■ PROVIDED RECORDS ■
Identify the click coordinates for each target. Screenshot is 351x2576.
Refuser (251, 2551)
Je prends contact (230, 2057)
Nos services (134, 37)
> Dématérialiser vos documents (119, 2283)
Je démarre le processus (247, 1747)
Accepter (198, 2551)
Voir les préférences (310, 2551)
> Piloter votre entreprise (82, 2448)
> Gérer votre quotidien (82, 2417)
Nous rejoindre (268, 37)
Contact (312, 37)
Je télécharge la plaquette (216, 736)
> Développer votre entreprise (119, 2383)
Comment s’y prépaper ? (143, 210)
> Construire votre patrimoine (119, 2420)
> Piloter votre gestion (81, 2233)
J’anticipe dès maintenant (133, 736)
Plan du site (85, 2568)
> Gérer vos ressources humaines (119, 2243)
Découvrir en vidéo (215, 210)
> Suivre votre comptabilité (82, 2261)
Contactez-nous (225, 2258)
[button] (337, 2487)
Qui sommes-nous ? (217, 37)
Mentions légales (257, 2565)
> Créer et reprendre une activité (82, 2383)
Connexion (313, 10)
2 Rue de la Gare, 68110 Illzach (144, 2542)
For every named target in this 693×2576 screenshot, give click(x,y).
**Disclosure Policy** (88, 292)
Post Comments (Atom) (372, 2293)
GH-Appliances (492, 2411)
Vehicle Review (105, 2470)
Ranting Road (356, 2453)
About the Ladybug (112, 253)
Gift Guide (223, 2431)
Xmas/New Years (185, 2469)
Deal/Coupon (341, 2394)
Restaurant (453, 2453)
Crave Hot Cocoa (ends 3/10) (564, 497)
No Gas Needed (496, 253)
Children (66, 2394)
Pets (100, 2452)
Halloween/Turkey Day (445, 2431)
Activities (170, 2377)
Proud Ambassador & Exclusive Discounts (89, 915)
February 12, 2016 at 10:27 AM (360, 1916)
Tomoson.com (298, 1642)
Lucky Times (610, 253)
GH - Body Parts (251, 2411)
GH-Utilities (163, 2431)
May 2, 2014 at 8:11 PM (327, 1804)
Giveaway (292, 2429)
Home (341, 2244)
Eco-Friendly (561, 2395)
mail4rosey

■ EXERCISE REQUIREMENTS ■
All lines from the beginning of the entries through the line marked "Pets (100, 2452)" are to be output exactly; nothing else belongs in the answer.

■ ANSWER BOX ■
Identify the click coordinates for each target. Screenshot is 351x2576.
Refuser (251, 2551)
Je prends contact (230, 2057)
Nos services (134, 37)
> Dématérialiser vos documents (119, 2283)
Je démarre le processus (247, 1747)
Accepter (198, 2551)
Voir les préférences (310, 2551)
> Piloter votre entreprise (82, 2448)
> Gérer votre quotidien (82, 2417)
Nous rejoindre (268, 37)
Contact (312, 37)
Je télécharge la plaquette (216, 736)
> Développer votre entreprise (119, 2383)
Comment s’y prépaper ? (143, 210)
> Construire votre patrimoine (119, 2420)
> Piloter votre gestion (81, 2233)
J’anticipe dès maintenant (133, 736)
Plan du site (85, 2568)
> Gérer vos ressources humaines (119, 2243)
Découvrir en vidéo (215, 210)
> Suivre votre comptabilité (82, 2261)
Contactez-nous (225, 2258)
[button] (337, 2487)
Qui sommes-nous ? (217, 37)
Mentions légales (257, 2565)
> Créer et reprendre une activité (82, 2383)
Connexion (313, 10)
2 Rue de la Gare, 68110 Illzach (144, 2542)
For every named target in this 693×2576 screenshot, give click(x,y).
**Disclosure Policy** (88, 292)
Post Comments (Atom) (372, 2293)
GH-Appliances (492, 2411)
Vehicle Review (105, 2470)
Ranting Road (356, 2453)
About the Ladybug (112, 253)
Gift Guide (223, 2431)
Xmas/New Years (185, 2469)
Deal/Coupon (341, 2394)
Restaurant (453, 2453)
Crave Hot Cocoa (ends 3/10) (564, 497)
No Gas Needed (496, 253)
Children (66, 2394)
Pets (100, 2452)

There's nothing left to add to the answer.